Neural Incremental Speech Recognition Towards Simultaneous Speech Translation

Sashi Novitasari (1811424)


Speech-to-speech translation (S2ST) system attempts to mimic human interpreters to translate a speech. As a pipeline, S2ST system consists of three components: automatic speech recognition (ASR), machine translation (MT), and text-to-speech synthesis (TTS) systems. Unlike the human interpreter, who can do a simultaneous interpretation, conventional S2ST system costs a high output latency. To enable automatic speech translation in a real-time situation, a simultaneous S2ST system that works within a low delay is required. Among all S2ST components, ASR has a critical role to determine the performance and delay of a simultaneous S2ST system in the first place. Despite its remarkable performance, the state-of-the-art attention-based neural ASR requires a high recognition delay because of the global attention mechanism, so it cannot be used for a simultaneous S2ST task. Several studies recently proposed the sequence mechanisms for incremental speech recognition (ISR) for low delay ASR, however, these frameworks have a more complicated mechanism than the standard neural ASR due to the nature of the incremental recognition task.
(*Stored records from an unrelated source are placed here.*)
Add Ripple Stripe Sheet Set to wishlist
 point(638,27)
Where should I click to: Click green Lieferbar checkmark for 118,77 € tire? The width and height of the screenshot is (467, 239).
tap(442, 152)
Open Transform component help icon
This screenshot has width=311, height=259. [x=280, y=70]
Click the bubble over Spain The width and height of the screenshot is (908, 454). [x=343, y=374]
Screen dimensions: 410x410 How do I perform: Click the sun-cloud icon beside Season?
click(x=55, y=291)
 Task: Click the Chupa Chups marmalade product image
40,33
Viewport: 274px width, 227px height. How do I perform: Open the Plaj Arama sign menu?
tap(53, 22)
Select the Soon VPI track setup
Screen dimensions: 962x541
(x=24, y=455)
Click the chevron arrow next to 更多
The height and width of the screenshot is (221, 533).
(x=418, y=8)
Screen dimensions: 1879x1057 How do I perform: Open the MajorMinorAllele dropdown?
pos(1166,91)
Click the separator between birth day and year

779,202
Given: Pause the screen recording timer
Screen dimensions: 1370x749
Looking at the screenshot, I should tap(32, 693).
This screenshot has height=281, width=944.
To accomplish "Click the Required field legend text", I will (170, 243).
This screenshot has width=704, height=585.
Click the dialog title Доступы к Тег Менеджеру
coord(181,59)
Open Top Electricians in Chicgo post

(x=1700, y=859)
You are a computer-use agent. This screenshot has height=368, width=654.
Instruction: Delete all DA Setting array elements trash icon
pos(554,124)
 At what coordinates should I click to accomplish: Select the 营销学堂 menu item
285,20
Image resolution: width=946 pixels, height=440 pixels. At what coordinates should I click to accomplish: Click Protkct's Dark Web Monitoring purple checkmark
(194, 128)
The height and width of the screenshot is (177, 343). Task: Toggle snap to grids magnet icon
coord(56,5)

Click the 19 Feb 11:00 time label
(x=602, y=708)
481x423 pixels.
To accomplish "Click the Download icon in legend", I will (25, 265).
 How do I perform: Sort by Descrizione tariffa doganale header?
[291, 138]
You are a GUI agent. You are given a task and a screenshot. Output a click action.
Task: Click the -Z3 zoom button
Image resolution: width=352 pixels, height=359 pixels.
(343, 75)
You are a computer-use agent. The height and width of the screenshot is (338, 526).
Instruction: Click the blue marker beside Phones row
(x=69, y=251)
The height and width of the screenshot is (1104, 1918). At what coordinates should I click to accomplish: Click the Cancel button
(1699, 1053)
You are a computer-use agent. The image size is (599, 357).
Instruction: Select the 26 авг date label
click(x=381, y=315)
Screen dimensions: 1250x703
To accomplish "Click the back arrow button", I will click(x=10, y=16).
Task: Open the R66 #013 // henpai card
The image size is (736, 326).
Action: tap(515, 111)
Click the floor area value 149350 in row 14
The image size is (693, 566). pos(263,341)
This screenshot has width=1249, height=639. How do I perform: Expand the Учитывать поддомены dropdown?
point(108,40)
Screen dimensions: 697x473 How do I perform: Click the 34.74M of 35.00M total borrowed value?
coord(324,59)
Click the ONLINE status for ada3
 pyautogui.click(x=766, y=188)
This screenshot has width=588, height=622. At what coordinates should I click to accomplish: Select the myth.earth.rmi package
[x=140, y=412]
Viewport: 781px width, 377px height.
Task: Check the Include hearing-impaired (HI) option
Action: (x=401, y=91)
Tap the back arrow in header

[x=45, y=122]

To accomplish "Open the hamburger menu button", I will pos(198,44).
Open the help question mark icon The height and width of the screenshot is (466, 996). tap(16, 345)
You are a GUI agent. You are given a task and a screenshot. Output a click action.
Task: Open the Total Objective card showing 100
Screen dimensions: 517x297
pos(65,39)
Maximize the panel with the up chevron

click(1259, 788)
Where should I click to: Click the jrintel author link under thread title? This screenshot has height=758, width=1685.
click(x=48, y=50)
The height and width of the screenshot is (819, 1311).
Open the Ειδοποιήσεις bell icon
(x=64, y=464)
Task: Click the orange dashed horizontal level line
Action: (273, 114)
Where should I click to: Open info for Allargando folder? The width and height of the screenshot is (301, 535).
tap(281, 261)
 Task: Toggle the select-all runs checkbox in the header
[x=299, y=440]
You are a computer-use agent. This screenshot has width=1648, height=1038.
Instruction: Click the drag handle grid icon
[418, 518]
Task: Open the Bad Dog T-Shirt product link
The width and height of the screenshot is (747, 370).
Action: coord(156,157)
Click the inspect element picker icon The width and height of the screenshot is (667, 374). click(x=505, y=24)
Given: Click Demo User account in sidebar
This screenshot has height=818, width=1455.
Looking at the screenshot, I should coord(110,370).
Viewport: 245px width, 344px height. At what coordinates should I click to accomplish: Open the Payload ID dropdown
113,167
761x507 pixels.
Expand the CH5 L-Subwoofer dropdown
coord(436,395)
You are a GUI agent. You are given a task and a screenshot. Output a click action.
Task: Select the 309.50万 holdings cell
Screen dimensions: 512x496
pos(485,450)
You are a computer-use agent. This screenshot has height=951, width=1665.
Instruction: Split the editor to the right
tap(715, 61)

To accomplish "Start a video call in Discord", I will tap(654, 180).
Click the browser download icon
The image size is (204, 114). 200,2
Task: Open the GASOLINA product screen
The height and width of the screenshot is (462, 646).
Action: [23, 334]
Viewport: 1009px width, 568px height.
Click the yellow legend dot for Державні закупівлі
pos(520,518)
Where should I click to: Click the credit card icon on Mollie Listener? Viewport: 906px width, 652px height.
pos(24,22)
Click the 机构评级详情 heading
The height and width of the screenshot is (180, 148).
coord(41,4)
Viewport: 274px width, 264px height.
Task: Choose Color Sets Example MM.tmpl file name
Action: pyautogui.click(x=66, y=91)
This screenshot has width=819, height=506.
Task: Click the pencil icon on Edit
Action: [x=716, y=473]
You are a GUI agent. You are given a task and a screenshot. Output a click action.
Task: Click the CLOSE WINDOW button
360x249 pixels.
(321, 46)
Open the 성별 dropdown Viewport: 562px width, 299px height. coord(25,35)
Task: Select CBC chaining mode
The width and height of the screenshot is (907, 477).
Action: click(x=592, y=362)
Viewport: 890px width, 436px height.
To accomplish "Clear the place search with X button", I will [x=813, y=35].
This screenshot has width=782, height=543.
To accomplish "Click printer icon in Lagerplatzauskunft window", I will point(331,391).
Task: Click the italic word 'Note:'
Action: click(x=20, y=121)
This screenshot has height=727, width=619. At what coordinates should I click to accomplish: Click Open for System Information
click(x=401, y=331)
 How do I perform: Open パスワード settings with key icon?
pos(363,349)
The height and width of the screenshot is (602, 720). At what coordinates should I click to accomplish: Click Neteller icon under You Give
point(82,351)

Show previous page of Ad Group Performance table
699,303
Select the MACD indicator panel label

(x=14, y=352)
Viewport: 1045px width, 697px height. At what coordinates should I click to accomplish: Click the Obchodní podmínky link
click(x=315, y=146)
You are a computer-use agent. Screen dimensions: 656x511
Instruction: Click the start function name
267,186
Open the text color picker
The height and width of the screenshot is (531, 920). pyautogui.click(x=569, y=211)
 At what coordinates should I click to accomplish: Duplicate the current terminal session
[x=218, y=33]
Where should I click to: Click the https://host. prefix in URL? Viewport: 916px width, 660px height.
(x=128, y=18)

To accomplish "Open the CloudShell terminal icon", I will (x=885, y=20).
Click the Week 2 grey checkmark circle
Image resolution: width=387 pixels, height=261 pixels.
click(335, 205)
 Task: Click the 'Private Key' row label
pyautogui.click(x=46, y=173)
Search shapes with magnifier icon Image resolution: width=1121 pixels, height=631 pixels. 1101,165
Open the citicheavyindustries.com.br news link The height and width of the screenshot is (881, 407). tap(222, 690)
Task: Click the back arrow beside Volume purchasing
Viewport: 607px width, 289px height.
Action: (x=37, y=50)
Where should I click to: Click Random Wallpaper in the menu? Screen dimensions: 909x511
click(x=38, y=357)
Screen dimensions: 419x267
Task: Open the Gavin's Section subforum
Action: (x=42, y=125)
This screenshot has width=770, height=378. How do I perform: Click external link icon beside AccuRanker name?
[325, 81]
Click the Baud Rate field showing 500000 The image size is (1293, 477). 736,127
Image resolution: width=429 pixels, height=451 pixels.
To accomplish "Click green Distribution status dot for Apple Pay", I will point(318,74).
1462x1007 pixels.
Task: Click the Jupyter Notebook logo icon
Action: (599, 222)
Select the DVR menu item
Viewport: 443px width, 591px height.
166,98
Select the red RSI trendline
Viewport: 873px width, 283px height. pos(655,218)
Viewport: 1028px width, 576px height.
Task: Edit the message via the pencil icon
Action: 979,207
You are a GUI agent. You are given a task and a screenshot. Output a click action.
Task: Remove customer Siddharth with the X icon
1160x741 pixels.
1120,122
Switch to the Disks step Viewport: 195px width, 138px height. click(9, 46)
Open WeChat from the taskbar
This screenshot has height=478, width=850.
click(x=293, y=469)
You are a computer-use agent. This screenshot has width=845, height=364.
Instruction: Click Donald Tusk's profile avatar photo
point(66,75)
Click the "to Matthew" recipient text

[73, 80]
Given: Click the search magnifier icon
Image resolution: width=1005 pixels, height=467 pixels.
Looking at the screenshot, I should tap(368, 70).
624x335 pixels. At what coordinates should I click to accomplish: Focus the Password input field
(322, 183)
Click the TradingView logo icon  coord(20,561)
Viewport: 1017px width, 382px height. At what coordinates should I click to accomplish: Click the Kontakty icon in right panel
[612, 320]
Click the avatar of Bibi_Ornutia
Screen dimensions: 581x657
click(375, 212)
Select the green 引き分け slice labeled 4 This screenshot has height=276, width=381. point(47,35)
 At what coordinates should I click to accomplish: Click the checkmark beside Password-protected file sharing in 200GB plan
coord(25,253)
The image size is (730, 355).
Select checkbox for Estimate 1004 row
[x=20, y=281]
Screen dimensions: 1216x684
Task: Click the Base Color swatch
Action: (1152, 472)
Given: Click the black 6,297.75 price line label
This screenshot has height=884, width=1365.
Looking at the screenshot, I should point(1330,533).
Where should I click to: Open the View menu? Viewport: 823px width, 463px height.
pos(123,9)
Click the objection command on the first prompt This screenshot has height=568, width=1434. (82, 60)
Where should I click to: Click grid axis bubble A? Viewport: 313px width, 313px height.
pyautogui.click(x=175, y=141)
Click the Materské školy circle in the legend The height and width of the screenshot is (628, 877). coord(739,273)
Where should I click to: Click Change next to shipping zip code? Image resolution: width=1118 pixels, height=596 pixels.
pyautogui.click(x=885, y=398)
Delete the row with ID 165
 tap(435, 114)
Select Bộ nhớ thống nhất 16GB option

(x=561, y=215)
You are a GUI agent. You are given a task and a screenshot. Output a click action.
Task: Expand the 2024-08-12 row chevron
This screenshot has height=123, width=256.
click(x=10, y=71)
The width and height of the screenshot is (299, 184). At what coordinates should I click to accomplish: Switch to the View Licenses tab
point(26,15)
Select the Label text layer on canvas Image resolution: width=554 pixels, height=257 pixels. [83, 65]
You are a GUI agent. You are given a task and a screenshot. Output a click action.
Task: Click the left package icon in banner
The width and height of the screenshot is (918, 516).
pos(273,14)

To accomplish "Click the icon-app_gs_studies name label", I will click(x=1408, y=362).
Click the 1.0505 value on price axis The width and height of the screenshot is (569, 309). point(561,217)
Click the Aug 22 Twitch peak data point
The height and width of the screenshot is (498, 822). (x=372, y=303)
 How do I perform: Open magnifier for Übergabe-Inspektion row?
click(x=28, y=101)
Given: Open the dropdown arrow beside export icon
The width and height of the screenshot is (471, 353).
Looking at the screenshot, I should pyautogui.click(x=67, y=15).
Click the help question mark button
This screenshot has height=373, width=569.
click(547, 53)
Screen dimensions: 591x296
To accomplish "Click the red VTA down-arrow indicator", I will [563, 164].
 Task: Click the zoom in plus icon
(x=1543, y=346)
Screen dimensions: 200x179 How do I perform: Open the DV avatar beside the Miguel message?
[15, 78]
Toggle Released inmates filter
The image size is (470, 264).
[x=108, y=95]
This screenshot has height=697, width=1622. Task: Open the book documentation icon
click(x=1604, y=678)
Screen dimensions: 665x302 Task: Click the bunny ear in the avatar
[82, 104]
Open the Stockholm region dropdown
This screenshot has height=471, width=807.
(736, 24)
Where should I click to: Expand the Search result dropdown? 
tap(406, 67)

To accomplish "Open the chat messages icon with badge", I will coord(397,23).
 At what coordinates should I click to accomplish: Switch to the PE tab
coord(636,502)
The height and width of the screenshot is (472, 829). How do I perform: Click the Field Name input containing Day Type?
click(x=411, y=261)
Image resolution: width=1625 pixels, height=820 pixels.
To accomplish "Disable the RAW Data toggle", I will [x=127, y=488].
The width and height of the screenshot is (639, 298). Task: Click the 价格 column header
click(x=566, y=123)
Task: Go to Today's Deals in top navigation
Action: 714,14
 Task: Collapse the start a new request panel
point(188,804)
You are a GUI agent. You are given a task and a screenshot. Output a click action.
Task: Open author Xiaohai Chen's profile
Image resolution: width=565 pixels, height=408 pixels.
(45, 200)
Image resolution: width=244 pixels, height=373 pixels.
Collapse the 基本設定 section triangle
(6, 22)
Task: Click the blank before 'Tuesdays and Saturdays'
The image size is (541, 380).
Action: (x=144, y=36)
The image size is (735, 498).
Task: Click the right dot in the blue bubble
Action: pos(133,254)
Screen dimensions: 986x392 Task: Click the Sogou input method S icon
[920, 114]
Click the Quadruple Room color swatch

Towards simultaneous S2ST, this thesis focuses on addressing the current ISR problem by investigating whether possible to perform ISR and handle the input segmentation without introducing a complicated training mechanism. By using the standard neural ASR as the base, the challenges here are to (1) reducing recognition delay, (2) keeping system complexity, and (3) maintaining recognition performance. We perform two main tasks to achieve our goal. First, as our proposal, we construct a neural ISR system using attention transfer from a standard neural ASR model with an identical structure. Here we treat a standard neural ASR as a teacher model that transfers its attention-based knowledge to an ISR model, the student. Our experiments show that the proposed ISR with a system delay of 0.54 sec can achieve a close performance to the teacher model, whose delay is more than 6 sec. In the second task, we integrate the proposed ISR to an MT system and see how the ISR affect the MT performance. As our focus is on the ISR, we explored various ISR-MT integration approaches by adapting the ISR output unit to achieve a good translation performance. Our experiments of English-French translation task shows that an end-to-end ISR with the matching subword representation as MT input side achieves the best speech recognition and translation performance among all integration approaches.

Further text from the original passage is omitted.